- City: Mobile, Alabama
- League: SPHL
- Founded: September 17, 2025; 9 months ago Mobile, Alabama, U.S.
- Home arena: Regions Arena
- Colors: Purple, Green, Gold, White
- Owner: Zawyer Sports & Entertainment
- Website: MysticksHockey.com

= Mobile Mysticks (SPHL) =

The Mobile Mysticks are a planned professional ice hockey team based in Mobile, Alabama. The Mysticks are scheduled to begin play in the SPHL in the 2027–28 season and will be owned and operated by Zawyer Sports & Entertainment. They will play their home games at the new Regions Arena, a downtown venue currently under construction to replace the Mobile Civic Center.

==History==
Professional hockey in Mobile dates back to the original Mobile Mysticks, who competed in the East Coast Hockey League (now the ECHL) from 1995 to 2002 before ceasing operations and relocating. After more than two decades without a professional team, the SPHL Board of Governors unanimously approved an expansion franchise for Mobile on September 17, 2025.

On June 17, 2026, the team was revealed to be the second incarnation of the Mysticks, with the returning purple, green and gold color scheme and logos modified from the original.

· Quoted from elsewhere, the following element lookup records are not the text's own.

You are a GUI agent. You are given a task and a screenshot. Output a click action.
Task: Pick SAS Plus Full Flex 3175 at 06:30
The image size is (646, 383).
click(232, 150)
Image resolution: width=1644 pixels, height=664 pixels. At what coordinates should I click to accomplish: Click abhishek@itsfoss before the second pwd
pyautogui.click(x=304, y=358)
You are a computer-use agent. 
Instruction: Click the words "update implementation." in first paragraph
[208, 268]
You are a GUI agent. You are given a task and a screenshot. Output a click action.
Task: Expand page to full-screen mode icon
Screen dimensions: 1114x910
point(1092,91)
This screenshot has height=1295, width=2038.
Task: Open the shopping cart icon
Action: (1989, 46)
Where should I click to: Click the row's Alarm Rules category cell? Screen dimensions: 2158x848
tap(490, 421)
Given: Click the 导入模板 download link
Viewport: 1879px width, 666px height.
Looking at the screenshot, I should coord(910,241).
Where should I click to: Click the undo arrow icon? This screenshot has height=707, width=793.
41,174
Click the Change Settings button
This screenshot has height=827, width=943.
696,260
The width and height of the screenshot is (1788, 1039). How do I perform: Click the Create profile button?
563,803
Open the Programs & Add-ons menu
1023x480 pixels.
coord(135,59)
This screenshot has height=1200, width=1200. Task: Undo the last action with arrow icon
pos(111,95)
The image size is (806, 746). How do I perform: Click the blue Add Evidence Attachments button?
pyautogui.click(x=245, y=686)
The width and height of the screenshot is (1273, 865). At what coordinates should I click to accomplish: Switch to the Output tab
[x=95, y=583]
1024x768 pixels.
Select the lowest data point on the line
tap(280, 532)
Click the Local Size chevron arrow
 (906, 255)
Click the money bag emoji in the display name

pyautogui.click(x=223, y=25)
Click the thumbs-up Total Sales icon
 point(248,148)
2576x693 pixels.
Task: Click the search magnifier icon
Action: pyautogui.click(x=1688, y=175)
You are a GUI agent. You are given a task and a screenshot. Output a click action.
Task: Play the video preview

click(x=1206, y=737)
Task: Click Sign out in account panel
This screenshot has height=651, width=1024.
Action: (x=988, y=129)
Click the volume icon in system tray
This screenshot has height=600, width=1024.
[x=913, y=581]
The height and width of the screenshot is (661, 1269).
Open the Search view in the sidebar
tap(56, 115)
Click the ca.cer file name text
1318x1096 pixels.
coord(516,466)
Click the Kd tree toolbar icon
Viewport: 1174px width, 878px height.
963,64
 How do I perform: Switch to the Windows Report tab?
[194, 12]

==Ownership and management==
The Mysticks are owned and operated by Zawyer Sports & Entertainment, a Jacksonville, Florida–based sports ownership and management company founded by CEO Andy Kaufmann. Zawyer Sports & Entertainment owns and operates multiple professional sports franchises across hockey and other sports, including the ECHL's Jacksonville Icemen, Savannah Ghost Pirates, and Greensboro Gargoyles, as well as the American Hockey League's Charlotte Checkers.

==Arena==
The Mysticks will play home games at the Regions Arena, a new multi‑use facility under construction in downtown Mobile. The arena is expected to seat approximately 10,000 spectators and host a variety of sports, entertainment, and cultural events. The venue's opening is planned for early 2027, ahead of the hockey team's inaugural season.